Last year's dreams were more nightmarish than those surrounding the 1992 and 1996 presidential elections, he added. "The dreams were a very clear reflection of deeper emotional distress."

During the Florida vote recounting phase, a 36-year-old Michigan woman reported a dream about ballots. "I was involved in a discussion on chads--what were the differences of pregnant, dimpled, hanging types," she told Bulkeley. "We were also discussing which ones should be counted as a vote. This dream looped over and over again for most of the night."

One man had a dream of Bush and Gore as pit bulls going at one another while Ralph Nader walked off into the sunset. Another dreamed of two king vampires battling for "ownership of the human herd."

As the Supreme Court decision neared, a 36-year-old California lawyer had a scary dream in which she was threatened by a stormy and choppy sea on a Florida beach. In the water, close to shore, she saw a small, black mako shark. Bulkeley interpreted that to mean she felt in personal danger from the events in Florida.

Some had "wish fulfillment" and "closure" dreams, he said. Several reported dreams that Gore had won or that Bush didn't really want to be president anyway. A New York actress dreamed she saw an exhausted and disheveled Gore crying on a busy city street. In the dream, Tipper takes his hand and pulls him down the street. Wanting to console him, the dreamer asks Tipper if he wants anything to eat or drink. Tipper replies, "No, sweetheart, that's OK," and pulls him into quiet place where he can lick his wounds in private.

"That was a touching dream, I thought," Bulkeley said.

After Bush won, Bulkeley observed a sharp drop-off in the election-related dreams. Unlike dreams in 1993, when people had lots of dreams about the newly elected Clinton, there were no "dreams of W," said Bulkeley. Most "dreams of Bill" involved intimacy and closeness. Often he was dressed in casual clothes, hanging out at parties, sitting with them on a park bench. Some were romantic. The dreams dwindled after the Lewinsky affair and his other troubles.

It may be that Clinton had more charisma and personal appeal than Bush, Bulkeley said. It could also be that people on the political right may dream less or talk less about their dreams, he said.

In a separate study that analyzed dream reports of 56 college students nationwide over the last four years, Bulkeley found striking contrasts between liberals and conservatives.

People on the left had more family members in their dreams, more friendly social interactions, and imagined more bizarre images. People on the right had more friends than family members in their dreams and initiated more aggressive acts. They had more misfortunes and dreamed more about everyday scenarios, such as sitting at a friend's house or watching TV.

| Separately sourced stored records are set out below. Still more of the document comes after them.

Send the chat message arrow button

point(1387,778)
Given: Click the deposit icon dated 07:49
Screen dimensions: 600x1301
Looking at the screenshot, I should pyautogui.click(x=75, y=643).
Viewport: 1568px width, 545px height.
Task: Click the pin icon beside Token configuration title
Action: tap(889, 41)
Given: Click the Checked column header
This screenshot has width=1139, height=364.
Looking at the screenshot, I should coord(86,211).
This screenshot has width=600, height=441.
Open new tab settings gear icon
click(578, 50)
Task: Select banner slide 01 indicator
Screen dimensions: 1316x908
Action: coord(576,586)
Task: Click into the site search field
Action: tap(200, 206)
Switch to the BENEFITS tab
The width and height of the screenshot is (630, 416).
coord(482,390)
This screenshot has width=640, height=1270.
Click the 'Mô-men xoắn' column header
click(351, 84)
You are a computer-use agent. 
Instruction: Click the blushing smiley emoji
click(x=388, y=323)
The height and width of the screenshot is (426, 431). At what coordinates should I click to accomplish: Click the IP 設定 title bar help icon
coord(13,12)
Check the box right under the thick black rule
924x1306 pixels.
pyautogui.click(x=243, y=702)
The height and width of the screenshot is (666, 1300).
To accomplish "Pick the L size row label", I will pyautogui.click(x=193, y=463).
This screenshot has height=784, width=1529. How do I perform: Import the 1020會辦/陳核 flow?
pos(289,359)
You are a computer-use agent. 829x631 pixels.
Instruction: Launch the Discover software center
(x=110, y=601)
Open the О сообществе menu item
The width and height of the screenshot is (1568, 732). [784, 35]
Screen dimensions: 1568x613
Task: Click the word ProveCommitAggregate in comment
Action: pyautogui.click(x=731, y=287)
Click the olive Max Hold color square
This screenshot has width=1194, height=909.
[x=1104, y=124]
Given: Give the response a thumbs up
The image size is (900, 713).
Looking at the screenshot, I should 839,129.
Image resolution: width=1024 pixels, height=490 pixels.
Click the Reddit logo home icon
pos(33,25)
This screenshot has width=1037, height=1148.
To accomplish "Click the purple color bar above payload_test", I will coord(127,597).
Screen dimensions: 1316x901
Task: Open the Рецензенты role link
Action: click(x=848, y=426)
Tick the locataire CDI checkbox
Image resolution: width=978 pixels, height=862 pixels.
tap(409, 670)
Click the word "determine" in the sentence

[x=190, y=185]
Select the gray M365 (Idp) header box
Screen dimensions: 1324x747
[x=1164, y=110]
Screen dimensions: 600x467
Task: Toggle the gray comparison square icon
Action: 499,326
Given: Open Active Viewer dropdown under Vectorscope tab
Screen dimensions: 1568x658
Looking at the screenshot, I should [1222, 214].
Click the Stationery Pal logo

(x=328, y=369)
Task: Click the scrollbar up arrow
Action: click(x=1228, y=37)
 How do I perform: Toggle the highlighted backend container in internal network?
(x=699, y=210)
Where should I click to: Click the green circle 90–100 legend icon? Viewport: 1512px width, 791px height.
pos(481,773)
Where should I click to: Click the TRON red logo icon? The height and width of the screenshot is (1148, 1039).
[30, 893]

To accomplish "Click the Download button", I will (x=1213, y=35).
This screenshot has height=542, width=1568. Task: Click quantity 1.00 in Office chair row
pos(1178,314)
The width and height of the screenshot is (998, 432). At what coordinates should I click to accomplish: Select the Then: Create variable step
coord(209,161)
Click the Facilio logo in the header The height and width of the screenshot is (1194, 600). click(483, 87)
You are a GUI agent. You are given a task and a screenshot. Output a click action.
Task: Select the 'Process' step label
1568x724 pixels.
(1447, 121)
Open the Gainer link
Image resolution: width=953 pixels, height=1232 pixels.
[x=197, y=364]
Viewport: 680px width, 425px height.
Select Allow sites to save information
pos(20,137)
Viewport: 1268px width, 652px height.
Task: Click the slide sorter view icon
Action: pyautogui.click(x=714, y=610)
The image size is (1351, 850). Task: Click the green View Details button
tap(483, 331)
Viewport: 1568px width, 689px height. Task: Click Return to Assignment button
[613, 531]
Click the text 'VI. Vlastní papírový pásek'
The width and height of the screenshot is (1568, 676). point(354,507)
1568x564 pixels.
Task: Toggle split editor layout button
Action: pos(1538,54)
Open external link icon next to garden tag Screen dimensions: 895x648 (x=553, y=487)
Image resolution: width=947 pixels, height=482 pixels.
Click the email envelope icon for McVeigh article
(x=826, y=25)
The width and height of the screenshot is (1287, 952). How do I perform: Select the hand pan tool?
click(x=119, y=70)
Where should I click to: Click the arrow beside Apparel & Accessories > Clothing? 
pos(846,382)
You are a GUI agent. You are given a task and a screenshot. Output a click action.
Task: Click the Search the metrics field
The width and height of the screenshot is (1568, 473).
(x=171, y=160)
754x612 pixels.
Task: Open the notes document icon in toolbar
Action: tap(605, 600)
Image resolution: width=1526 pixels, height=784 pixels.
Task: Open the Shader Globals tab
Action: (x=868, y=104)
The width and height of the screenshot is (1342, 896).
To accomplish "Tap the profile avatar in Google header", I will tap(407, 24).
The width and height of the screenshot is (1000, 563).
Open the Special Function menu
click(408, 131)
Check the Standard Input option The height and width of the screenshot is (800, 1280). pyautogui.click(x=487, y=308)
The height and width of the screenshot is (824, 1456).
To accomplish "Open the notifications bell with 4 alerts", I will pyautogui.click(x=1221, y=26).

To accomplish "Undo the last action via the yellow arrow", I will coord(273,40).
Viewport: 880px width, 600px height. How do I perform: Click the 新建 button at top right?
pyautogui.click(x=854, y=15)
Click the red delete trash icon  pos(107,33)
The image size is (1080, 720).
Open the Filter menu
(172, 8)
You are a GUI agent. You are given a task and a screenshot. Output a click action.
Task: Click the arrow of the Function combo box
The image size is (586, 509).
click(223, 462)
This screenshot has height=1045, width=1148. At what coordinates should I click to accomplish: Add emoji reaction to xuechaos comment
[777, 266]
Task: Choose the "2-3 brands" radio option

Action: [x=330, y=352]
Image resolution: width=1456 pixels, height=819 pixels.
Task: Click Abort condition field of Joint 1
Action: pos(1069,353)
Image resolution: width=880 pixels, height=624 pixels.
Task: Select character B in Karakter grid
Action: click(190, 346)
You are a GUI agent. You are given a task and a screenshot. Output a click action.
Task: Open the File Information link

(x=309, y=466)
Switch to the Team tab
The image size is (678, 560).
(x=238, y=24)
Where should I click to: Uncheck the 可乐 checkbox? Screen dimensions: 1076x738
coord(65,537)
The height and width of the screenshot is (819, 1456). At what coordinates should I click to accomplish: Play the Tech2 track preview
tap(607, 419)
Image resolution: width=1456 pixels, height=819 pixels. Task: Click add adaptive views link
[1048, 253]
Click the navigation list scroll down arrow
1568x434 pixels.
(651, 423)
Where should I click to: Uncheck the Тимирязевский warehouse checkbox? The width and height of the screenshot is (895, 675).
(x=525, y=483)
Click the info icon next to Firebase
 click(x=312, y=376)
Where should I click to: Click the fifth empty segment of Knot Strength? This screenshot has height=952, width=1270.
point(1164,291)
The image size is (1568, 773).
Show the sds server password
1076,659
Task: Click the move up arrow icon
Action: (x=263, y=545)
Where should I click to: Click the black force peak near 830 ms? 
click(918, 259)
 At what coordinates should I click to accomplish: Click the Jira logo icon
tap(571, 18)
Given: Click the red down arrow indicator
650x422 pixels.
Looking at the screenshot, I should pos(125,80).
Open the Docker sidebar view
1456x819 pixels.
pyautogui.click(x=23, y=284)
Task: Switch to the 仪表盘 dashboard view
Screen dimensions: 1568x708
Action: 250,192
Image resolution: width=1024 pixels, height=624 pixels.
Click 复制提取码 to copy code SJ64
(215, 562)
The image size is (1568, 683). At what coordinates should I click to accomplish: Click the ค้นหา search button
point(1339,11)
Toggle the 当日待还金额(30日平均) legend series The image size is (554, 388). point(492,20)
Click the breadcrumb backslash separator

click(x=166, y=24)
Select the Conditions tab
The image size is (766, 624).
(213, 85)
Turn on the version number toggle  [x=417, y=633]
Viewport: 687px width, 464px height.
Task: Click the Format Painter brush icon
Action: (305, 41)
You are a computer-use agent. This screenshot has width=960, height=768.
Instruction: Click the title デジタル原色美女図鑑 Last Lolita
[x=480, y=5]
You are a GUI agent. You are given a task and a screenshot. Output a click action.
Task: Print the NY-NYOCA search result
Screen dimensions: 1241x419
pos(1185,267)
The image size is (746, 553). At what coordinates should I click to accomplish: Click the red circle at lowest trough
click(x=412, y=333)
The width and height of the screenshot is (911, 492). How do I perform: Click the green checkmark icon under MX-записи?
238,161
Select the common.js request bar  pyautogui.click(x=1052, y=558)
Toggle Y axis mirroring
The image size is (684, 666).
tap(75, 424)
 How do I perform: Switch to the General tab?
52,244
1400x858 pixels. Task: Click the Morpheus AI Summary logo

"The most prominent finding among this set of dreams was that people on the right had a lot more nightmares," Bulkeley said. "And the nightmares of people on the right were more nightmarish." Their nightmares had more physical danger, fear and helplessness, he said. In the liberals' nightmares, he said, there was usually still an element of hope and power.

The reports were equally divided among liberals and conservatives, men and women, he said.

The liberal men had girlfriends in their dreams, the conservative men had none, he said. The dreams of women from the left and the right appeared quite similar.

Sounding like a practiced politician, Bulkeley said, "There are two ways of thinking about this.... One is, perhaps the people on the right are more realistic, more aware of the dangers in life, the frailties of human existence and are more interested perhaps in protecting the good things in the here and now. Maybe then the people on the left are really naive and spaced out and caught up in their own fantasies.

"Or you could say the people on the left are more imaginative and more creative. The people on the right may be uptight, anxious, repressed, paralyzed by their own fears of the world."

Either way, he said, it makes sense that conservatives would be attracted to a party that champions traditional values and a strong defense and that liberals would be attracted to causes of civil rights, environmental concerns and universal health care.

But then Bulkeley admitted, "I'm way out there with that." His thoughts are mere speculations, he said. "Nothing more."